Fabrizio de Andrè, cantore delle “anime salve”
11 Gennaio, 2008 di gionata
Era l’11 gennaio 1999 quando in una fredda giornata invernale si spegneva a Milano il cantautore Fabrizio Cristiano De André, fra i più conosciuti e amati di sempre, sicuramente uno fra i più importanti. Le sue canzoni sapevano “cogliere il senso vero della vita” che trovava “fra le pieghe graziose di una ragazzina di strada, nell’allegria insensata di una pazza, nel sorriso storto di un mendicante, nei riccioli neri del giovane soldato amato da Andrea, … eroe gay d’un amore lieve e senza sesso”. Ci manchi Fabrizio, ci mancano i tuoi versi in musica…


Leggo con grande partecipazione il bellissimo pezzo scritto da Daniela per ricordare Fabrizio De Andrè, condividendone il contenuto e apprezzandone lo stile. La dimensione del rimpianto per una persona cara che non c’è più fisicamente, ma che ancora abita nei nostri cuori attraverso le sue canzoni, la sua voce, è sostenuta dal ricordo del suo sguardo. Anch’io lo ricordo, quello sguardo, tipico di chi pensa, profondamente, sa, vede e tuttavia non giudica, pur non evitando di esprimere un giudizio.
Un giudizio che spesso è costruttivo, di accoglienza, di attenzione verso gli ultimi, i poveri, i diseredati.
Per questo considero Fabrizio un autore, un uomo, un artista, profondamente religioso, nel senso più completo del termine.
La sua è una religiosità verso l’umano, ma meglio, direi, verso gli specifici uomini e le specifiche donne che compaiono nei suoi testi poetici.

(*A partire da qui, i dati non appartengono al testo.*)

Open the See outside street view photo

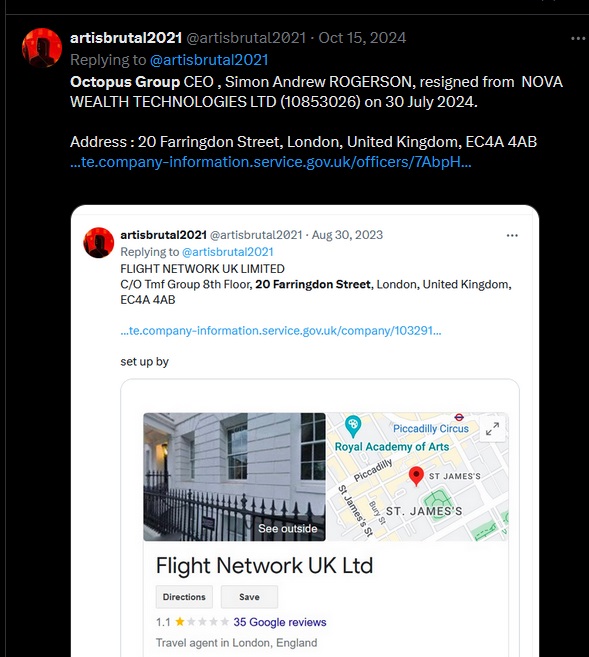[x=234, y=477]
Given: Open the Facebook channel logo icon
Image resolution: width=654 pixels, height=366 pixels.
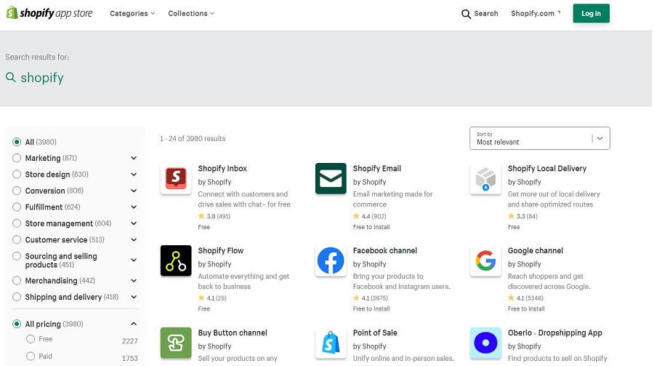Looking at the screenshot, I should (x=331, y=261).
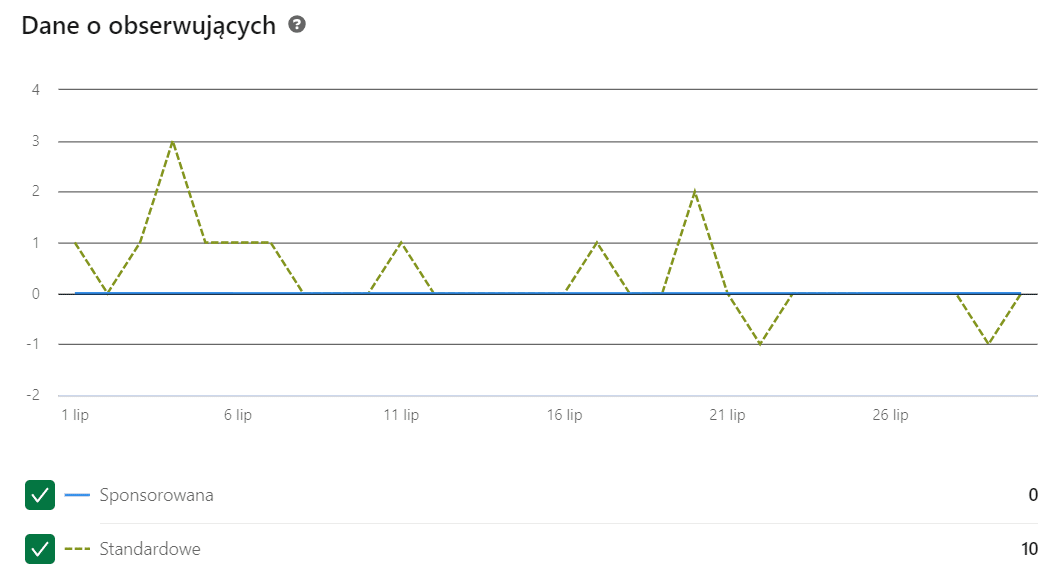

Fabrizio non è mai ‘generico’ e predicatorio, come un po’ accade, talvolta, nel mondo della canzone, anche da parte di cantautori di prestigio. Fabrizio ha fatto in modo che la sua arte fosse al servizio dell’umanità: è un grande regalo, è una richiesta di impegno. Grazie Daniela. AlbertOne del Gruppo Emmanuele.